# GIVEN PASSAGE
A California school district kicked off Banned Books Week by banning a book from one of its own libraries.
The Riverside Unified School District’s book reconsideration committee voted 6-1 on Monday to pull three copies of “The Fault In Our Stars” from the middle school library after a parent complained about its subject matter, reported the Los Angeles Register.
Parent Karen Krueger told the committee – which is comprised of teachers, parents, a principal, librarian, and an instructional services specialist – the book was inappropriate for younger teens and preteens because of its crude language and sexual content.
Krueger told the committee she didn’t want to “come off as a prude,” but she thought the 2012 novel by John Green should be made available for checkout at the school only with parental consent.
“I just didn’t think it was appropriate for an 11-, 12-, 13-year-old to read,” Krueger said. “I was really shocked it was in a middle school.”
Julie Boyes, a parent and committee member who voted against banning the book, said the book attempted to depict the anger a 16-year-old girl might feel or the choices she might make about sex if she were dying of cancer.
Students had requested the bestselling novel last year, shortly before a film adaptation, which was rated PG-13, was released in June.

# DATASET CONTENT
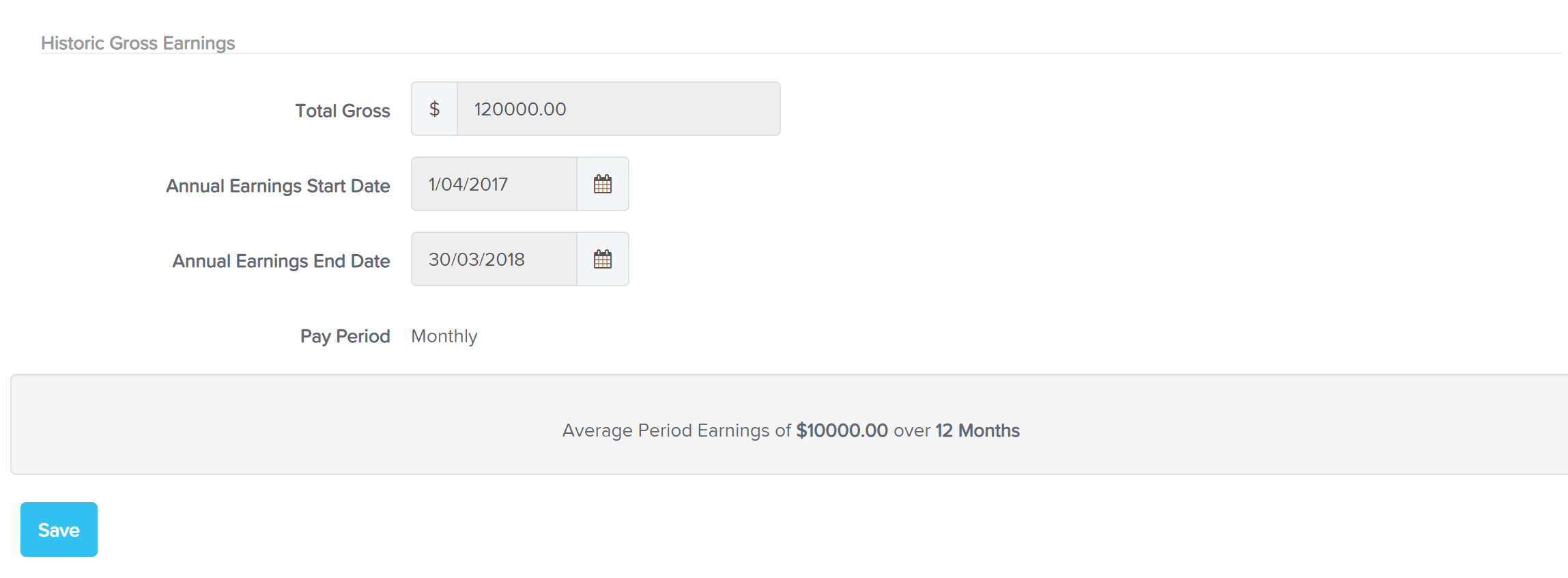Screen dimensions: 1568x578
Task: Open the Annual Earnings End Date calendar picker
Action: click(603, 259)
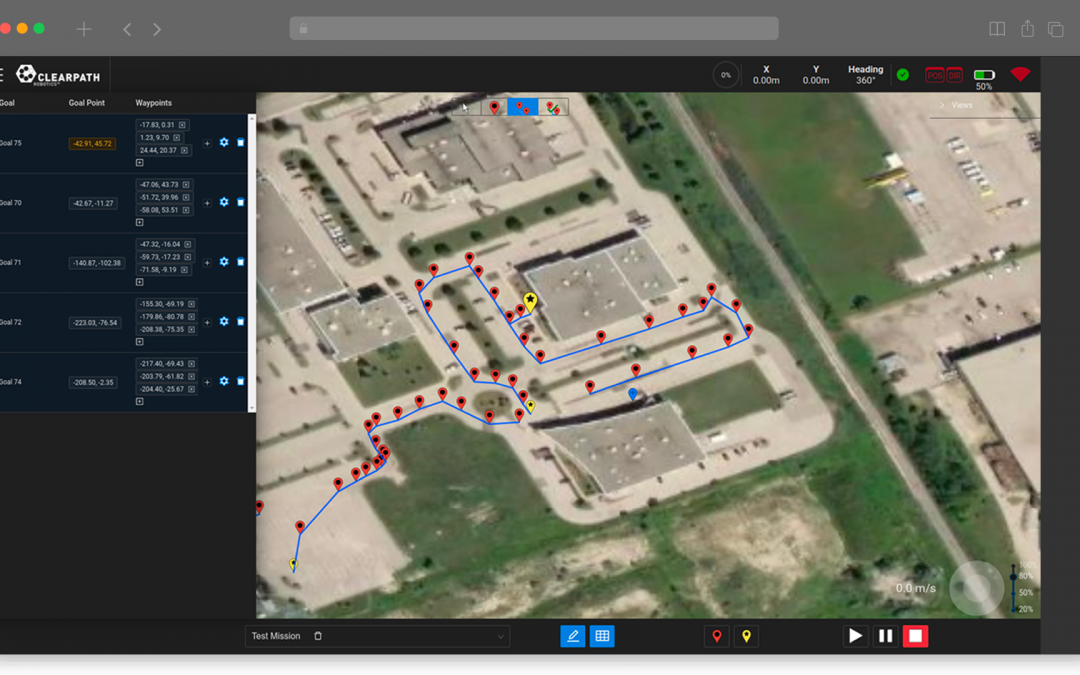This screenshot has width=1080, height=675.
Task: Choose the route path map mode tab
Action: click(553, 107)
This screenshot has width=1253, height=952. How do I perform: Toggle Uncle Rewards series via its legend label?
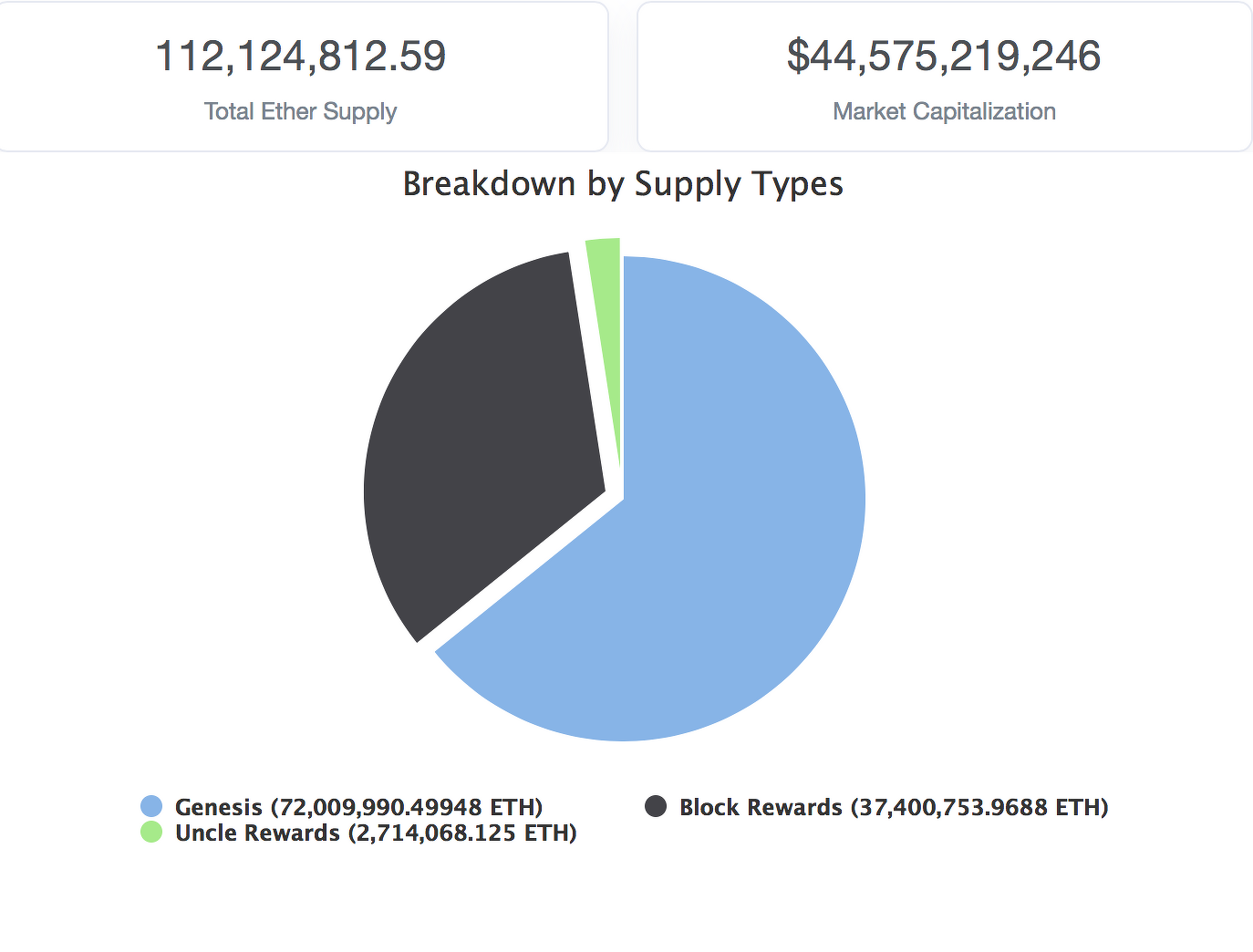(376, 833)
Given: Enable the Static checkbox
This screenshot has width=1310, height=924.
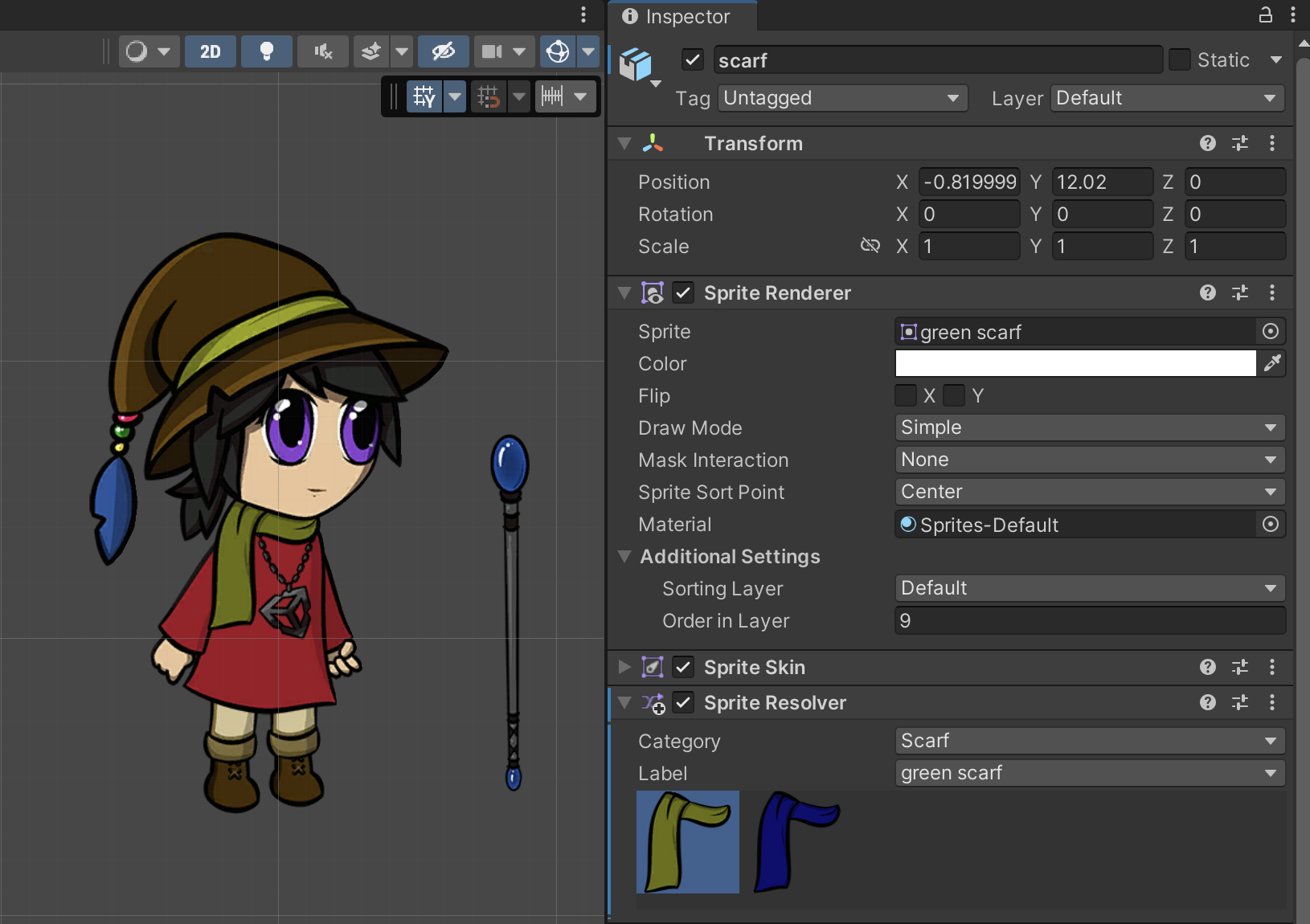Looking at the screenshot, I should (x=1179, y=60).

# QUESTIONS ON THE MATERIAL
1. Summarize the article on the Riverside book removal in two sentences.
2. What kinds of members make up the reconsideration committee described in the article on the Riverside book removal? List every one.
3. Carry on the article on the Riverside book removal from the point where it stops.
The rows have no connection to the article on the Riverside book removal.

# REPLIES
1. The Riverside Unified School District's book reconsideration committee voted 6-1 to pull three copies of "The Fault In Our Stars" from the middle school library after parent Karen Krueger complained about its crude language and sexual content. Committee member Julie Boyes voted against the removal and said the book tried to depict the anger a 16-year-old girl might feel, or the choices she might make about sex, if she were dying of cancer.

2.
- Teachers
- Parents
- A principal
- A librarian
- An instructional services specialist

3.
Krueger complained about the book at that time after her daughter, who was then a seventh-grader along with her twin brother, brought the book home.
School officials told Krueger the book had to go through the district’s formal reconsideration process before it could be pulled from the shelves.
The novel will remain available at the district’s high school libraries, but schools will not be permitted to buy additional copies or accept them as donations.
The Los Angeles Register reported that 37 books have been challenged since 1988, but only one other had been banned before “The Fault In Our Stars.”
The 1974 Robert Cormier novel “The Chocolate War” was banned by the school district in 1996 after complaints about its depictions of sex, profanity, and violence by a secret school society, the newspaper reported.